2.4.2 葡萄糖-6-磷酸通過美拉德反應磷酸化 葡萄糖-6-磷酸(G6P)是主要的糖代謝產物,其羰基基團具有半縮醛鍵。由于G6P同時具有羰基和磷酰基的特性,可以通過氨基-羰基反應將磷酰基引入蛋白質分子中,從而作為安全的蛋白質改性試劑[62]。Aoki等[63]使用G6P通過美拉德反應磷酸化乳清分離蛋白和蛋清蛋白,發現前者褐變程度更大,G6P修飾的蛋白在鈣-磷溶液中可以有效的抑制磷酸鈣沉淀的形成。Kato等[64]分別使用葡萄糖(Glu)和G6P對卵白蛋白改性,結果表明G6P誘導的磷酸化蛋白質聚集和褐變程度更大,溶解性和耐熱性提高,且乳化活性與天然卵白蛋白相比提高了5倍。Aoki等[65]通過G6P磷酸化β-LG,發現β-LG的乳化活性和抑制磷酸鈣沉淀形成能力均提高。研究還發現G6P對β-LG改性的反應時間需要控制在1 d以內,因為G6P與蛋白氨基的反應在1 d內會快速進行,而超過1 d反應速率下降,且褐變與聚合產生的副產物會變得更加穩定。

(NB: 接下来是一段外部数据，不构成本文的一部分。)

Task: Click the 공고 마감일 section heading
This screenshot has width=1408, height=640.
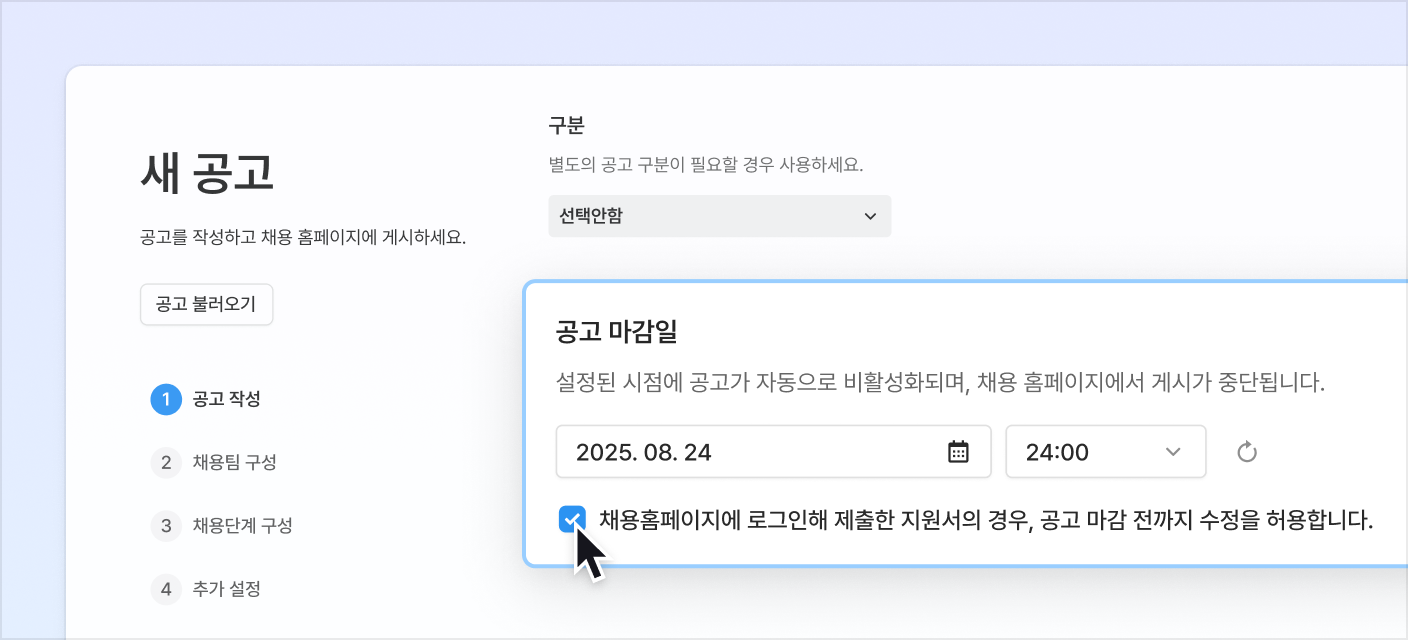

通過美拉德反應對蛋白質進行磷酸化的方法雖然在一定程度上提高了蛋白的磷酸化程度和反應效率,但美拉德反應所引起的蛋白褐變及蛋白分子間聚集仍是一個亟待解決的問題。

3 結論與展望

隨著食品工業發展對蛋白質功能特性要求的提升,通過酶法或者非酶法對食品蛋白質進行磷酸化修飾以獲得專項功能較好或多種功能特性達到平衡點的蛋白衍生物,并作為天然的食品添加劑用于改善食品的口感與質地、為食品體系補充必要功能,從而為蛋白質資源的進一步開發利用提供了良好的思路。酶法磷酸化可以在溫和條件下實現蛋白質的磷酸化,具有較好的安全性,可以在一定程度上提高蛋白質的功能性質。但是由于磷酸化的蛋白激酶種類較少,只能引入少量的磷酸基團,因此磷酸化效率低。此外,酶法磷酸化必須在消耗ATP的情況下發生磷酸激酶與底物的作用,而ATP和磷酸激酶的成本較高,限制了其在工業化生產中的應用。非酶法磷酸化中,高反應活性的磷酸化試劑(如POCl3、P2O5)容易生成副產物,導致蛋白質交聯生成賴丙氨酸,降低蛋白的營養價值。且反應產生的殘余試劑和副產物難以去除。在食品中允許使用的相對安全的磷酸化試劑,如焦磷酸鈉等誘導的磷酸化反應時間普遍較長,部分蛋白質的磷酸化程度低,磷酸化效率有待提高;而通過糖基化來提高磷酸化反應效率,則需要更長的反應時間,增加了成本,且褐變反應的發生影響了產品質量,降低了實際應用的價值。因此,尚需研究一種高效且溫和的磷酸化反應,可以根據特定的需求對蛋白質進行定向的磷酸化改性,以進一步擴展磷酸化在改性蛋白功能性質的應用。

由于磷酸化的反應特性,磷酸化修飾對改善多種食品蛋白質的乳化活性及凝膠特性上取得了明顯的效果,從而在食品親水膠體領域表現出替代小分子表面活性劑以穩定多相食品體系,提高蛋白凝膠的流變及質構特性、形成均勻且具有良好機械性能的蛋白水凝膠的潛在應用價值。并可進一步利用凝膠網絡結構為功能活性物質提供結合位點,或通過穩定的蛋白乳液體系包裹脂溶性功能因子,以提高功能因子的穩定性、最大程度的保持其功能活性,從而實現功能因子在體內的靶向輸送和定向緩釋。通過現有對蛋白質磷酸化修飾的研究,為闡明不同蛋白質在分子水平的磷酸化機制,深入理解食品體系結構-功能特性的內在聯系,提供了較好的理論基礎。使得在不久的將來,利用高效率的特異性磷酸化來定向改善食品蛋白質的功能特性成為可能。